Brightcove Pursues Web Video Dollars

Company takes new software platform to broader market

Brightcove has officially launched the latest version of its online video platform, Brightcove 3, after beta-testing it with customers such as Lifetime and Showtime since June.

The new Brightcove software is designed to provide a higher-quality streaming experience through dynamic bitrate adjustment. New software APIs (application programming interfaces) are intended to make it simpler to integrate video with other content, which should generate more traffic for large customers by making video easier to find for search engines like Google or Yahoo.

"The way to monetize online video more effectively is to get video inside the page," says Brightcove Chairman and CEO Jeremy Allaire.

Brightcove 3 also offers new features aimed at small to midsize companies that are seeking to address the rapid growth of Web video. Brightcove 3 includes new media management and publishing tools for streamlining production workflow, and the updated Flash-based video player is designed to be easily customized through templates, which means that a company can achieve a professional look without having an advanced Web developer on staff.
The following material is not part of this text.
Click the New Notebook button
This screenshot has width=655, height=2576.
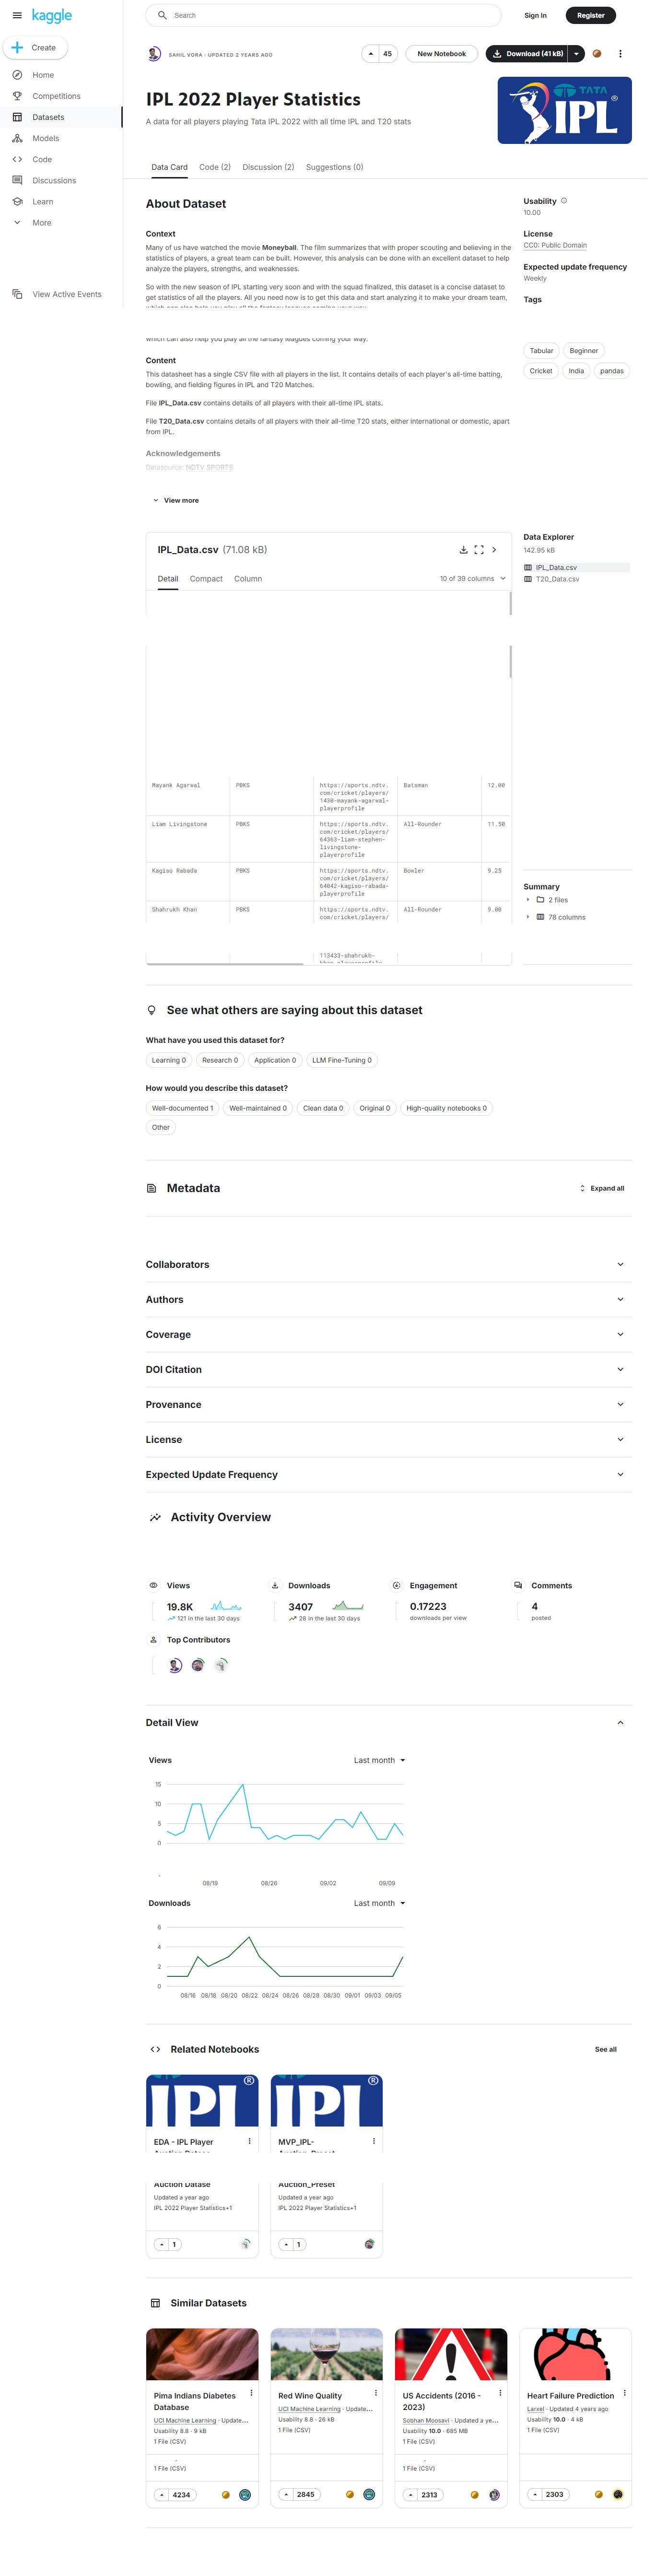click(441, 54)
One of the new customers for Brightcove 3 is FEARnet, the on-demand horror network created by Comcast in partnership with Sony Pictures and Lionsgate Entertainment. FEARnet began using the Brightcove software this month to replace a proprietary platform.

Paulo Lemgruber, senior VP, digital for Comcast Emerging Networks, says that Brightcove 3 allows FEARnet to offer a full-screen video player, and that the ability to attach metatags to the video makes it easy for search-engine crawlers to find and index the video.
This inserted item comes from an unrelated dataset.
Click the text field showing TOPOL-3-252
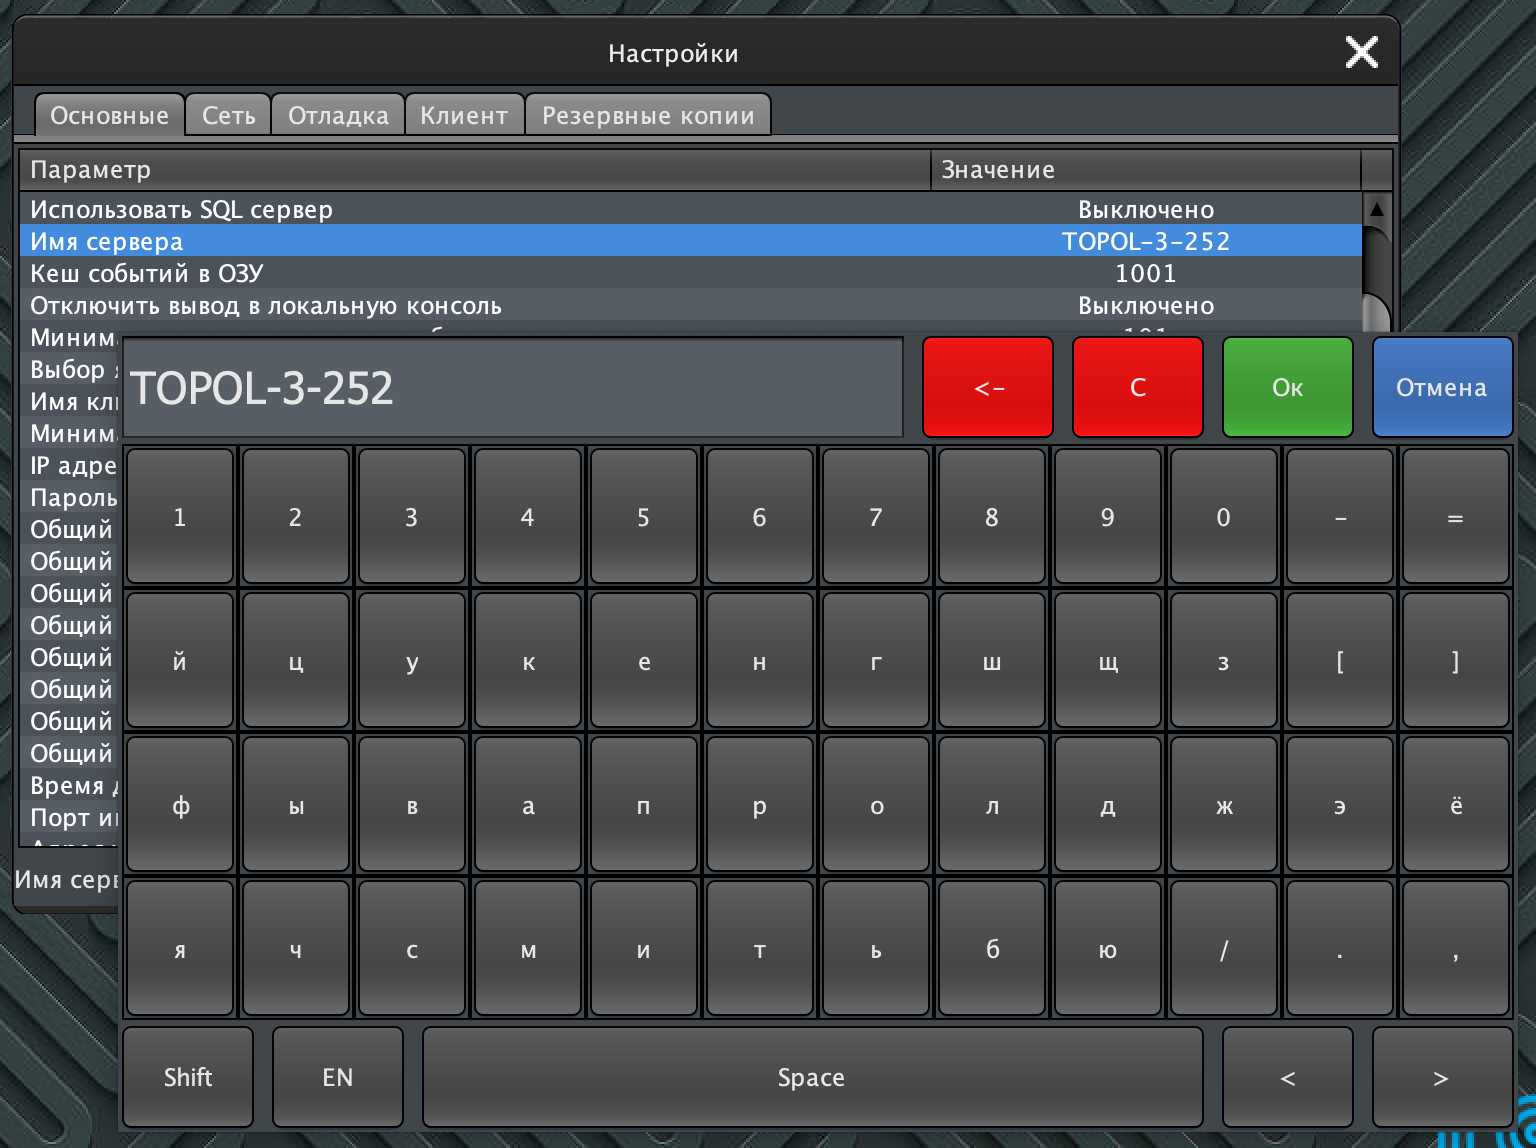The width and height of the screenshot is (1536, 1148). 513,387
Brightcove 3 also offers more flexibility for placing advertising around FEARnet content, which consists of movies, original series and behind-the-scenes features, he adds. FEARnet currently offers pre-, mid- and post-rolls and skins, and is also thinking about experimenting with in-video ad windows. "It creates a lot of ad inventory we didn't have before," Lemgruber says.

FEARnet is using the Brightcove player to deliver streaming video at up to 1.5 megabits per second (Mbps) at 720-line-progressive resolution, and has plans to increase the data rate up to 3 Mbps in the future, he adds.

Cambridge, Mass.-based Brightcove, which was founded in 2004, has raised $91 million to date and continues to grow. When looking at its entire customer base of more than 400 companies, Allaire says, its video players are used by 135 million monthly unique users. Europe and Japan have been targeted as key growth markets, and Brightcove announced that it has opened an office in Hamburg, Germany, and hired a new VP, Vanessa Wade, to manage its business in Europe, the Middle East and Africa.

Allaire, a former chief technology officer for Flash creator Macromedia (subsequently acquired by Adobe) who has been working on Internet-based applications for the past 15 years, is still impressed by the rapid growth of Web video in just a few years. "In 2005, there was virtually no online video business, just a few experiments," he says. "Now online video has become a pervasive part of every media company's repertoire."

In trying to take Brightcove's technology mass-market and find new customers in education, government and other industries, the company will be selling Brightcove 3 in three different pricing and packaging options. Basic, which is aimed at small organizations, can get a company started in Web video for "four figures per year," Allaire says. The Pro option, aimed at midsize companies, runs in the "five-figure range," and the large-scale Enterprise starts north of $100,000.